• ASSIGNMENT: When you reach the line in the data below that contains "Where should I click to: Star", please start repeating lines exactly, and stop after the line that contains "Given: Go back using the Back link", repeating nothing else.
Segment Start: DATA TO EXAMINE
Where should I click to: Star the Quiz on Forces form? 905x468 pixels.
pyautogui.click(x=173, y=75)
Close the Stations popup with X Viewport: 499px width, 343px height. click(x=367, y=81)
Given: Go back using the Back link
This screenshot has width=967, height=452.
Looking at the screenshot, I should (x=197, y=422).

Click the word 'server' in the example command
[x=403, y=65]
Segment End: DATA TO EXAMINE
Segment Start: DATA TO EXAMINE
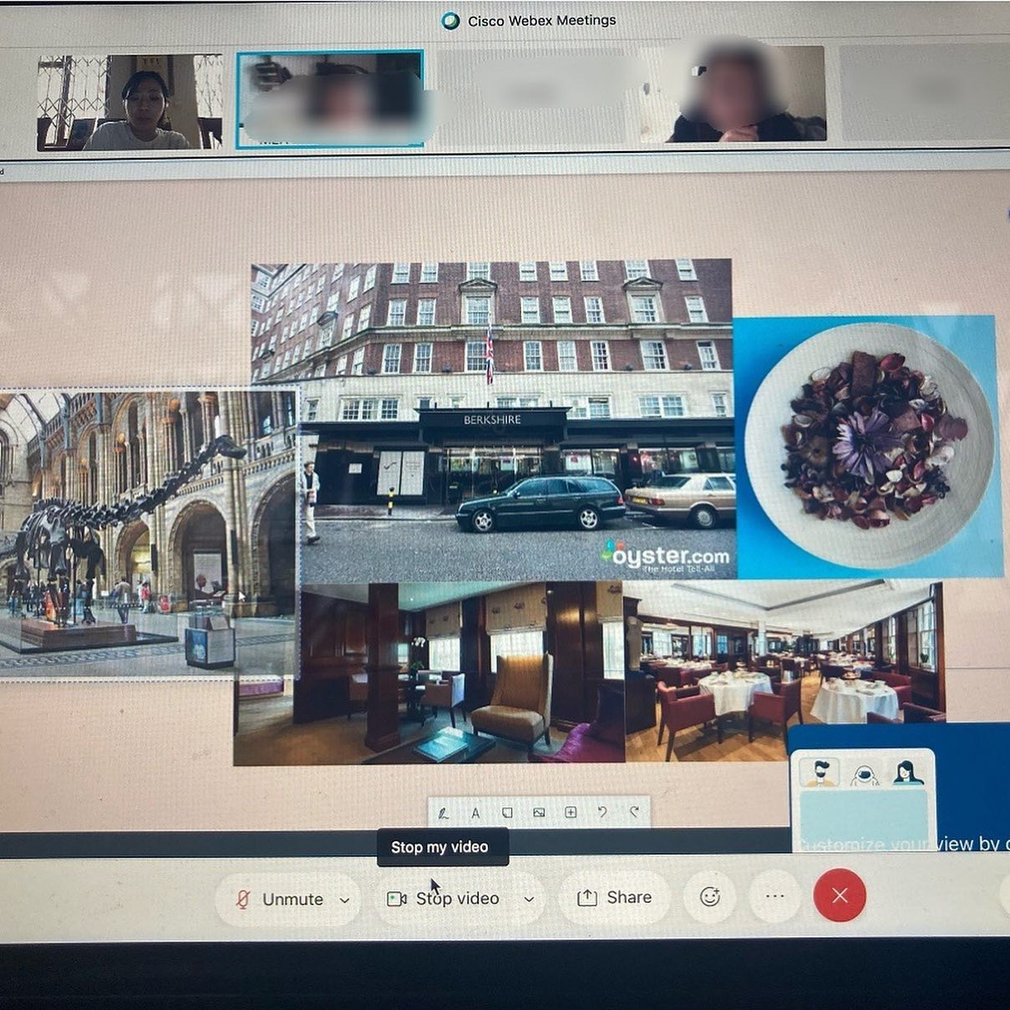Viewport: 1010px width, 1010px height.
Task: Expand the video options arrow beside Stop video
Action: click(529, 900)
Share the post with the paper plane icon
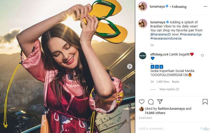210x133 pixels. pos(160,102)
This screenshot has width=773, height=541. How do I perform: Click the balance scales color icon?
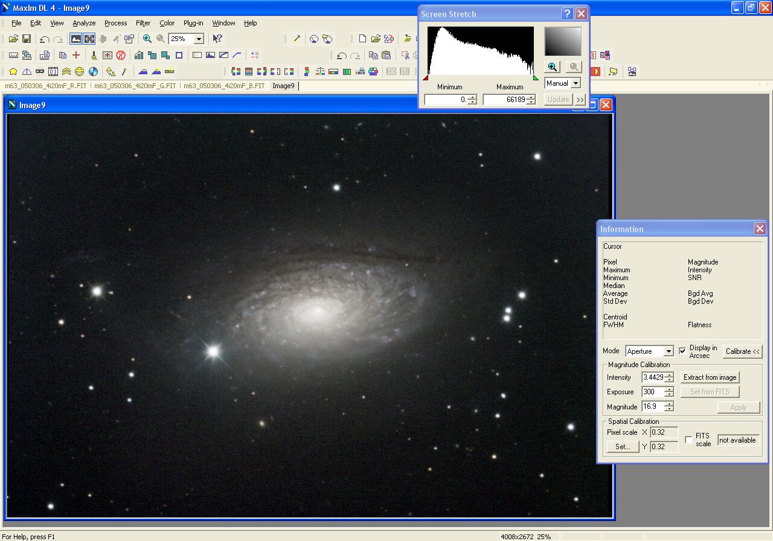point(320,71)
Segment End: DATA TO EXAMINE
Segment Start: DATA TO EXAMINE
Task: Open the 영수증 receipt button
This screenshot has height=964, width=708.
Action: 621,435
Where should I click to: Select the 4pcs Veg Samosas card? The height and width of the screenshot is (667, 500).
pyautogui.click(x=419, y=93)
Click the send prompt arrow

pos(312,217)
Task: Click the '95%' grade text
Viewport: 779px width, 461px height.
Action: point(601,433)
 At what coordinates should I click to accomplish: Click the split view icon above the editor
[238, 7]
Segment End: DATA TO EXAMINE
• RESULT FOR THIS TASK:
Where should I click to: Star the Quiz on Forces form? 905x468 pixels.
pyautogui.click(x=173, y=75)
Close the Stations popup with X Viewport: 499px width, 343px height. click(x=367, y=81)
Given: Go back using the Back link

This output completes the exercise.